BEGIN Given data

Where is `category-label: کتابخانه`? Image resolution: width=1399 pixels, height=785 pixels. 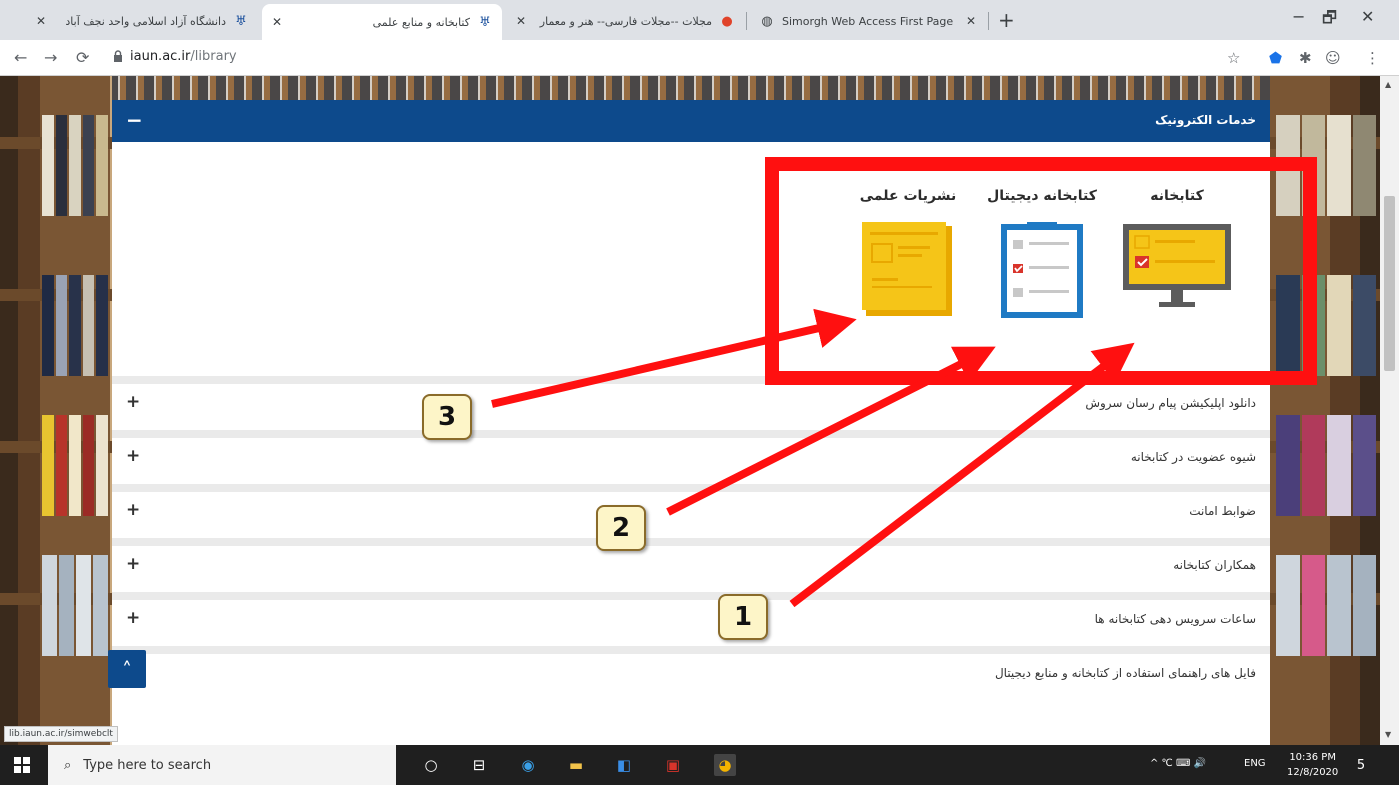 category-label: کتابخانه is located at coordinates (1177, 196).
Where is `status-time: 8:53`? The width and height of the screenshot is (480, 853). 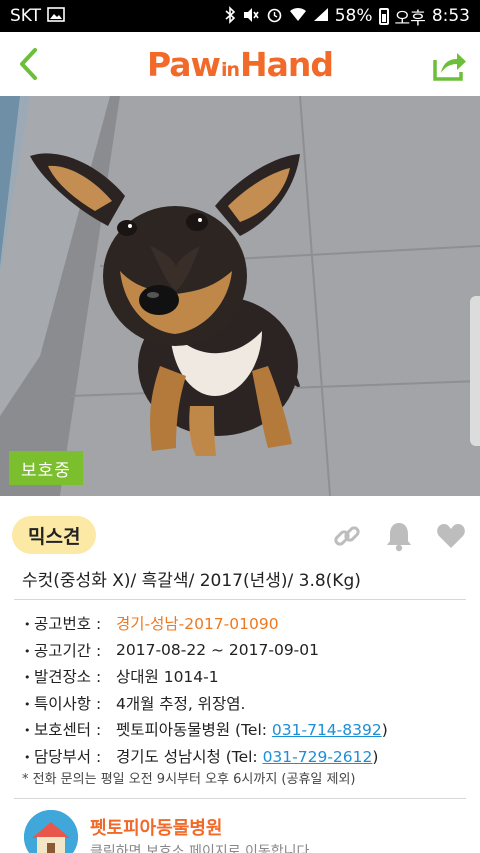
status-time: 8:53 is located at coordinates (450, 16).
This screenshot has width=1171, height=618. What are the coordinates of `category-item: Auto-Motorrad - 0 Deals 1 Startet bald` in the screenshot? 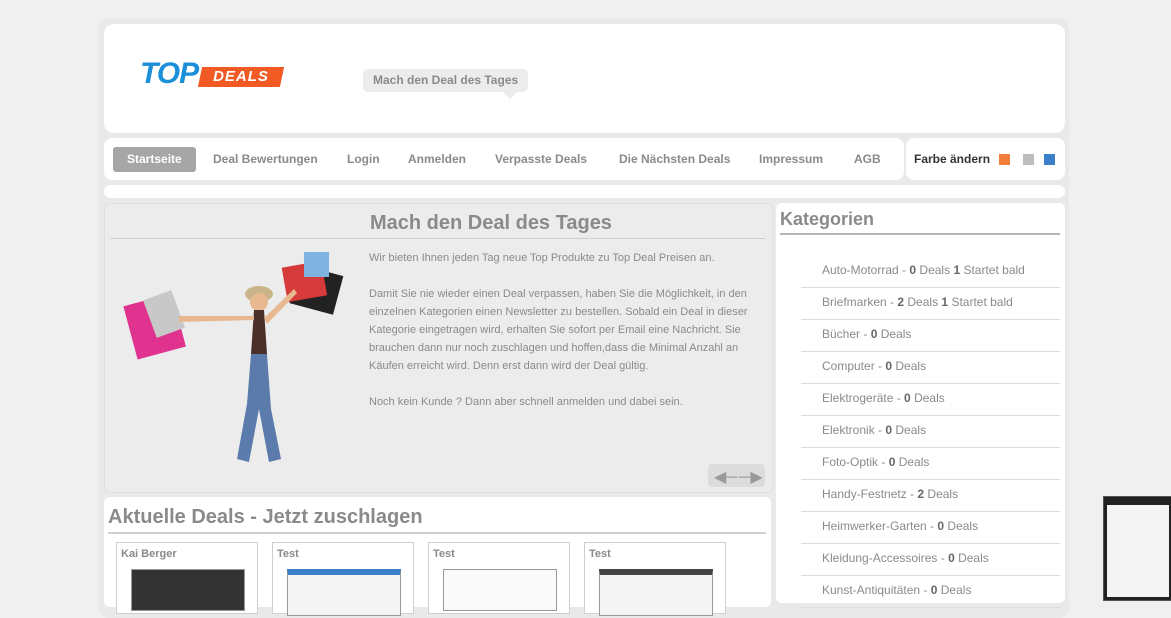 It's located at (930, 272).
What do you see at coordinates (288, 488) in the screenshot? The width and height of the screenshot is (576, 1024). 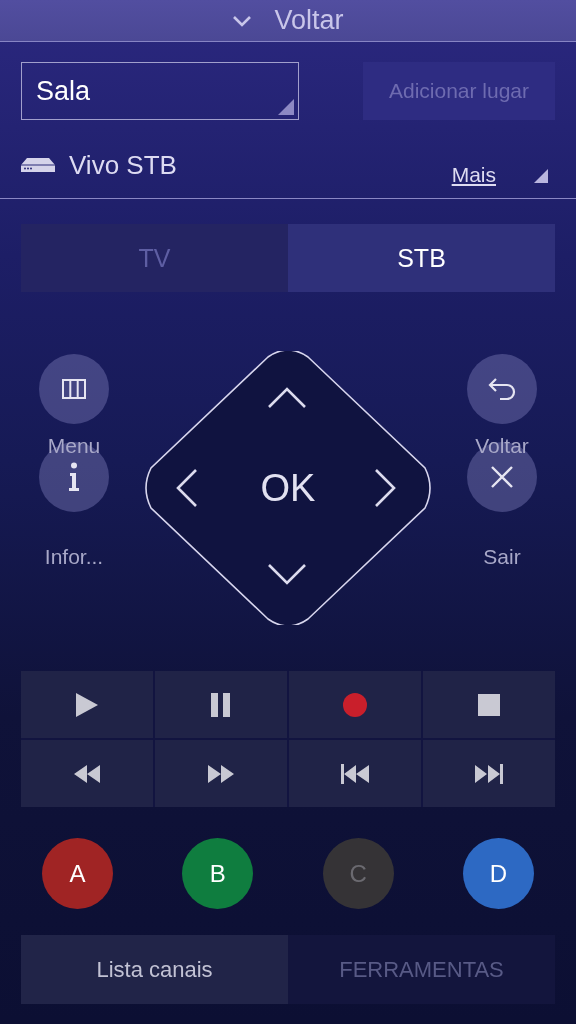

END Given data

Your objective: Rewrite the records from the line with "is (480, 853)." up to and including the line with "status-time: 8:53 is", putting "screen capture" in place of "screenshot" and keeping everything else the same. Leave the pictures out of your answer.

Finished exercise:
Where is `status-time: 8:53`? The width and height of the screen capture is (480, 853). 
status-time: 8:53 is located at coordinates (450, 16).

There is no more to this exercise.